When I Need A Pick Me Up, by my friend Ryan King

Sunday, November 7, 2010

Before I Run Out The Door ...

...heh. NYC Marathon was today. So my title is funny. But not what I meant.

I'm going to Brooklyn to the convention that totally snuck up on me this year. I've been sick like dog for the past two days, and I cancelled all of yesterday's appointments, and this mornings'. And I had this afternoon's cancel on me, so I was suddenly freed up.

Freed up to go to this Brooklyn convention.

Which just happens to be the place I saw THIS GUY (pictured).
Which is right now the absolute only reason I'm going back to this place.

So I wanted to say that yes, if I find this guy today, I'm going to talk to him and see what's what.

And if he's gay, and available, and likes me, then I am ready to tear the door off my closet and get on with My Life As A Gay Man.

Otherwise, it'll be business as usual, which I will be blogging about undoubtedly. Just not as much.

Wish me luck.

Byeee..!



Hiiiiyeee....!

Well, romantically, it was a bust. I haven't seen the Dream Hunk since the last Brooklyn Convention, despite all the conventions I've been to between then and now. He's gone. Practically forever, as far as I need to be concerned.

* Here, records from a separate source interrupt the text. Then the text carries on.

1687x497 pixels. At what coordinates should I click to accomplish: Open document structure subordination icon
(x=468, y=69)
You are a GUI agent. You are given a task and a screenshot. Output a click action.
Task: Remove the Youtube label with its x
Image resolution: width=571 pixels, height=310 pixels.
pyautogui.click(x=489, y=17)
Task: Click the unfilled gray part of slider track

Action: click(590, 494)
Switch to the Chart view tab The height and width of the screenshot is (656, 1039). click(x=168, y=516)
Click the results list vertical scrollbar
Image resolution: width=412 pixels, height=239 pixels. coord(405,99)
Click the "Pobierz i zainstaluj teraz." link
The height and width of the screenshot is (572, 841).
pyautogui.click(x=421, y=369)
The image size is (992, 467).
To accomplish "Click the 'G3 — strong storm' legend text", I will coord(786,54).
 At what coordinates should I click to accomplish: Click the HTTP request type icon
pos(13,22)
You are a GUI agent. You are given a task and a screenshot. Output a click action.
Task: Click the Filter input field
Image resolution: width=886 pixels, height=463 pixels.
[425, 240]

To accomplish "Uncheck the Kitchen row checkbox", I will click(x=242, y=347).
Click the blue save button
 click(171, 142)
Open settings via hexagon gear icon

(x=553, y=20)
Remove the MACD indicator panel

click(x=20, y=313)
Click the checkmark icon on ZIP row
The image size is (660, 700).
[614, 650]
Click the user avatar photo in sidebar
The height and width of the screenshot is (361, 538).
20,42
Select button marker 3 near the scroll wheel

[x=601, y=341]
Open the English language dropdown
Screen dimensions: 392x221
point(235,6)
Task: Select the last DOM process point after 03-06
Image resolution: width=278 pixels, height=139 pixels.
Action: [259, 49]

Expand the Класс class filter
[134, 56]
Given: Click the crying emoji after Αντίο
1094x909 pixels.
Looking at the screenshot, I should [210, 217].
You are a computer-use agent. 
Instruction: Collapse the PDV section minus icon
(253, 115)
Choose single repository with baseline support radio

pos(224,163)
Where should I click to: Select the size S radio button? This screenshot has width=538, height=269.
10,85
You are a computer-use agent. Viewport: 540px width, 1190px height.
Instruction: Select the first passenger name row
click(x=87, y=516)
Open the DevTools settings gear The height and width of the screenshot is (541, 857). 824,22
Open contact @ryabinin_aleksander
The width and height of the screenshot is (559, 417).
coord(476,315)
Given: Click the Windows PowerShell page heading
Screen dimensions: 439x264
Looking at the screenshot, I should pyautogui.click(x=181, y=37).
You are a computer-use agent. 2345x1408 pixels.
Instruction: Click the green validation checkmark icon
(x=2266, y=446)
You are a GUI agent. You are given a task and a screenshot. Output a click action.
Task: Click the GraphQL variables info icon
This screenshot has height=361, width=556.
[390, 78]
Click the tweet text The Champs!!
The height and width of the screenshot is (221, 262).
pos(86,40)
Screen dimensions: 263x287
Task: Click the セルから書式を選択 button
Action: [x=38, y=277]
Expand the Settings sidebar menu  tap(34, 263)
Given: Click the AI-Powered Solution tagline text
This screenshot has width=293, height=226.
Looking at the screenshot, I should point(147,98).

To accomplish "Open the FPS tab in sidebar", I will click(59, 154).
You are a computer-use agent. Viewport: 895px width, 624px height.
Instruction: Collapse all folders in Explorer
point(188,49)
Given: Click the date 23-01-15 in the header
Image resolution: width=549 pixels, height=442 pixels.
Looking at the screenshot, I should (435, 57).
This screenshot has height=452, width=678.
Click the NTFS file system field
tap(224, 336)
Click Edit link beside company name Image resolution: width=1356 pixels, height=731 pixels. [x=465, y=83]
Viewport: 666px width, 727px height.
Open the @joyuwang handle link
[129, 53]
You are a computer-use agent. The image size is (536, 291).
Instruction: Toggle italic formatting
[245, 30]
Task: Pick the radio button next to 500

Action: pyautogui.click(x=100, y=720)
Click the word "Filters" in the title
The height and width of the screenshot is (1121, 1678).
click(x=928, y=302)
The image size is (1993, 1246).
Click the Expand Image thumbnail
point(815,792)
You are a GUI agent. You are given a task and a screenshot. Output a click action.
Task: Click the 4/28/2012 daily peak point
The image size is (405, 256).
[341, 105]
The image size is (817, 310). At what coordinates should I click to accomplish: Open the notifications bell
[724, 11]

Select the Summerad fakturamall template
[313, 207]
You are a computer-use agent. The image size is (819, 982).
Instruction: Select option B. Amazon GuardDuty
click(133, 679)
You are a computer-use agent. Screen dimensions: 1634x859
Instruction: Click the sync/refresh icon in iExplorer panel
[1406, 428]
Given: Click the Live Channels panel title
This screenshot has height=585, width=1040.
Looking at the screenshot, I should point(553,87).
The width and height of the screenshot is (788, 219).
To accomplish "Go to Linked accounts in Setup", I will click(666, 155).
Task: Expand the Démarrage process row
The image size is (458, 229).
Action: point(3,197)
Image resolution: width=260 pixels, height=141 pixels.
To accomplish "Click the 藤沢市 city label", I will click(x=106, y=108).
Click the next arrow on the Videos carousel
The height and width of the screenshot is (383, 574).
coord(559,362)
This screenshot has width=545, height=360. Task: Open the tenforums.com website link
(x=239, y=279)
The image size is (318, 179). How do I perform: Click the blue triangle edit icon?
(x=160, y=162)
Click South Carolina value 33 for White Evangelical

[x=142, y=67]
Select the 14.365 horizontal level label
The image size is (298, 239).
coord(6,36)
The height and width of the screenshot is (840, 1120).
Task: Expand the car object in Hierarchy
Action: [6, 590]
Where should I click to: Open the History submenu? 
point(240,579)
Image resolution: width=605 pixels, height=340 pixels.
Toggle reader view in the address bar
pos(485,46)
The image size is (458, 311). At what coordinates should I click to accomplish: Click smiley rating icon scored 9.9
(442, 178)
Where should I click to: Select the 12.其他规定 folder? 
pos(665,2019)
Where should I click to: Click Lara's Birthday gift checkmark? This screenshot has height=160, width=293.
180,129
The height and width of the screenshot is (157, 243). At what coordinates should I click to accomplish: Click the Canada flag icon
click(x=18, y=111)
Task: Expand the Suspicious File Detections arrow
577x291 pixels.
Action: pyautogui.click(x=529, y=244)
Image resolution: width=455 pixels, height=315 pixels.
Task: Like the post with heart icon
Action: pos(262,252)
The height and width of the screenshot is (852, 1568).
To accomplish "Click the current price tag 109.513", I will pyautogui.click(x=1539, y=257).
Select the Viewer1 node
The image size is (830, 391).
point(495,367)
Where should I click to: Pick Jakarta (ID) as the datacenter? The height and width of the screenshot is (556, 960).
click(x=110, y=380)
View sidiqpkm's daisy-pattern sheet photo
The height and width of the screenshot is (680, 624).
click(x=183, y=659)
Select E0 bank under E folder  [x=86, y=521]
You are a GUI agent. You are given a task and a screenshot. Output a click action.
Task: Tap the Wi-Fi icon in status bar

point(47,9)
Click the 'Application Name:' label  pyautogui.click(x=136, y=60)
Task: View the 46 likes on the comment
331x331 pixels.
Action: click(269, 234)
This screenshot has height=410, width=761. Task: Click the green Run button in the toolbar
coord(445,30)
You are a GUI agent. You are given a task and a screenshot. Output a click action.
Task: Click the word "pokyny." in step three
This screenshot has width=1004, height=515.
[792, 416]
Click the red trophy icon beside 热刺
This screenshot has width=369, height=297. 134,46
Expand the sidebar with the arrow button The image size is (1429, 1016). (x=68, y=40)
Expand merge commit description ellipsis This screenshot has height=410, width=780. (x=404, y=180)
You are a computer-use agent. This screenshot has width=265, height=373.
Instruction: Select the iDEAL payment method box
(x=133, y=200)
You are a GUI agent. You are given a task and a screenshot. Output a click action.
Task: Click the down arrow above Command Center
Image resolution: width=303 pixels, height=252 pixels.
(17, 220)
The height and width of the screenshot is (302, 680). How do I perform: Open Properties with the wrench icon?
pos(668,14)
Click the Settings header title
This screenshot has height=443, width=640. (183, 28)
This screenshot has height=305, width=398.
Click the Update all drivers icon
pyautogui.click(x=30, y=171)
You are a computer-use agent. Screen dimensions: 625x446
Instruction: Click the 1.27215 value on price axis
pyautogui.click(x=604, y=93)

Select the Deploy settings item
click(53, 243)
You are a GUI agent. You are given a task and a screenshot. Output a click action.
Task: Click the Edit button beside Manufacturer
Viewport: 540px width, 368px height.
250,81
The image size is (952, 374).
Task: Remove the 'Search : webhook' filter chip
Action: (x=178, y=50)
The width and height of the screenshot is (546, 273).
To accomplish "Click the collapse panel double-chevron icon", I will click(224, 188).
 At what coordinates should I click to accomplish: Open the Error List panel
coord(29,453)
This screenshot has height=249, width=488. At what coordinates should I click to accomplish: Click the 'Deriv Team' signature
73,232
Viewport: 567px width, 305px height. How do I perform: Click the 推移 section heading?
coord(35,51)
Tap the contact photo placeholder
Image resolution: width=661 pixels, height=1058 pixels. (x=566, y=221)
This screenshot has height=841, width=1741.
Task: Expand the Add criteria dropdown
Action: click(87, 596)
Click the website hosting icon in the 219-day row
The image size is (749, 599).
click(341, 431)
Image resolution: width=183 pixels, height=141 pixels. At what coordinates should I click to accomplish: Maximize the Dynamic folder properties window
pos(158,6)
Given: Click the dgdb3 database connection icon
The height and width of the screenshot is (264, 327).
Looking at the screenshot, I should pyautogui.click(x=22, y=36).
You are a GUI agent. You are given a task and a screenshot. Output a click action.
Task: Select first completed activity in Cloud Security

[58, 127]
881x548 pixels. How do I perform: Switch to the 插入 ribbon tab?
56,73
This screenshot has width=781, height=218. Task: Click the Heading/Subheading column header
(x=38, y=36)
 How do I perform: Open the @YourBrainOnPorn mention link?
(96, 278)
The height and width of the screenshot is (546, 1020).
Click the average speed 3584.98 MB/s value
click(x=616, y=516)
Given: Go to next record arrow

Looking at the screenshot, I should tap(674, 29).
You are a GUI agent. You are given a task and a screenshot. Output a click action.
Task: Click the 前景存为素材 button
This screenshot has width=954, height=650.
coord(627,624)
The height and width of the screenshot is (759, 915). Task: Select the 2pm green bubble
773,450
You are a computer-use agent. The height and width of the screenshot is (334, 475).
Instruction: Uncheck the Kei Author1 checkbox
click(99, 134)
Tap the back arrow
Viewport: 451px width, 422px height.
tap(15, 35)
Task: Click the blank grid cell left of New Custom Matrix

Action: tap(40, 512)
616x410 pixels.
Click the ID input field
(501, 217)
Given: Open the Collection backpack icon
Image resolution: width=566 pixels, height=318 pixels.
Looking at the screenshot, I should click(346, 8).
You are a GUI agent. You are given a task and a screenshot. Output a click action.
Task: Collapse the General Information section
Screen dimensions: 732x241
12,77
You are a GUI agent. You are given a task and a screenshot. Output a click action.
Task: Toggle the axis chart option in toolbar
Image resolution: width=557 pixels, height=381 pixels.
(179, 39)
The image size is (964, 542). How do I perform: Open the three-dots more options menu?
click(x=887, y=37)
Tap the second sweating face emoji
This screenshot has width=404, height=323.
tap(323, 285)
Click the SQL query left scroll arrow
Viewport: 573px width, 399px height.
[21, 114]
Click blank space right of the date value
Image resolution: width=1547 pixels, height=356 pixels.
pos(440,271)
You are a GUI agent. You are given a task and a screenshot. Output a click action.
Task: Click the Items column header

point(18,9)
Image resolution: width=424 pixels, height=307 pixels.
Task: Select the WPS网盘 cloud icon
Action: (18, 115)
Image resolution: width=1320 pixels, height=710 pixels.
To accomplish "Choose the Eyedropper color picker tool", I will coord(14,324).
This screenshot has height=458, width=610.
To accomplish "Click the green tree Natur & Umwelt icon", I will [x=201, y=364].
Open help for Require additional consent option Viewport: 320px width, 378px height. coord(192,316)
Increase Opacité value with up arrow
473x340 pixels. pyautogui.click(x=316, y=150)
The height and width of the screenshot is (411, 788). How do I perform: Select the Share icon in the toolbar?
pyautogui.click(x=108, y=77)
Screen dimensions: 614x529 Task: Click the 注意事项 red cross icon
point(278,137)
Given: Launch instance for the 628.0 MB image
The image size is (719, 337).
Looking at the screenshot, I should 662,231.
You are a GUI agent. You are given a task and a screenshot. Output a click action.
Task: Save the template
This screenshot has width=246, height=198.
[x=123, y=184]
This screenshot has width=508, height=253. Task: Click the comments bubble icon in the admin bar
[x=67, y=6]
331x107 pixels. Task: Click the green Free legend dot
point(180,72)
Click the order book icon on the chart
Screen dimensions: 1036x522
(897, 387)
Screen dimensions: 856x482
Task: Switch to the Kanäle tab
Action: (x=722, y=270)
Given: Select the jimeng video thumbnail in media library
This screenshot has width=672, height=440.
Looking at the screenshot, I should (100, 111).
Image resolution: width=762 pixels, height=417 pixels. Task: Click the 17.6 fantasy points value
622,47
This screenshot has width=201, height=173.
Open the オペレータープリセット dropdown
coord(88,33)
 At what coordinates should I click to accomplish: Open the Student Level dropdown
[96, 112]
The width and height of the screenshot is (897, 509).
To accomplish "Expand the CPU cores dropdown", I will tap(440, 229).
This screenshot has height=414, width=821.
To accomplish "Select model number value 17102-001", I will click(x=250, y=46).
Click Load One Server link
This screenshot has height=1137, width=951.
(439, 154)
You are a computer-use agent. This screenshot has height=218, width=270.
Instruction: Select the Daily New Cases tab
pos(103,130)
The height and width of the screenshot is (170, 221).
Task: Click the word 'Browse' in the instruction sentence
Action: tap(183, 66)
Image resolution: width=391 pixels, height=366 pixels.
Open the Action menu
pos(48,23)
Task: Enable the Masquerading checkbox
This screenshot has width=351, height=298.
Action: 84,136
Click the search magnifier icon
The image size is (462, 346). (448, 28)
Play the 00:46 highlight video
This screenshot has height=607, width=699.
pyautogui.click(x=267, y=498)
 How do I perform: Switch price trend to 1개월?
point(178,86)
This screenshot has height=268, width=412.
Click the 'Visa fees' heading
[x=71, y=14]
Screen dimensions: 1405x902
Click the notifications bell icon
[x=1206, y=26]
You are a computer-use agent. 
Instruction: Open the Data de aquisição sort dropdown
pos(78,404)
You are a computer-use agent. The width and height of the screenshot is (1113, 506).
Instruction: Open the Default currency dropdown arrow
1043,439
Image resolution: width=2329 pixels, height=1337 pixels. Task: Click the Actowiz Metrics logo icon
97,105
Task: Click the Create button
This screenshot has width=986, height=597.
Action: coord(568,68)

It was already a big chance that someone as gorgeous as him would be 1) single 2)available 3)gay and 4)attracted to me. I interpreted those looks he kept giving me as a 'come hither' glance, but whatever. Even if he wanted me then, I wasn't really ready. A year later I think I am, but I'm probably not really. I mean, I'm like a teenage girl holding out for Brad Pitt to leave Angelina. Foolish. Picky and foolish. (For the record, Brad Pitt is not my type. Too much lip-meat.)

Anyway.

Still nothing.

Wait, a little something ... my First Man Date reached out to me again a few days ago and I didn't respond. Prolly because I want this all to go away and I do want to retreat into my shell. Which is what he suspects. And you see, the 'want to' is very powerful. Like every one of my female dates/girlfriends have done, I need one of these gorgeous hunky men to approach me. And for that to happen, I have to be where they are. Which means a gay bar, which I've learned exists within walking distance. Or a gay society club. Or ... whatever. This is just ridiculous. Stupid stupid stupid.

Whatever.

2 comments:

GrizzBabe said...

Sorry about missing out on the Dream Hunk. Hopefully there's another dream hunk in your future.

Shades of Scorpio said...

Checking in on ya to see how things are!!! I sure would love to see your ship come barreling in and soon! Will be hoping, and wishing...and praying...LOL, as the song goes!!!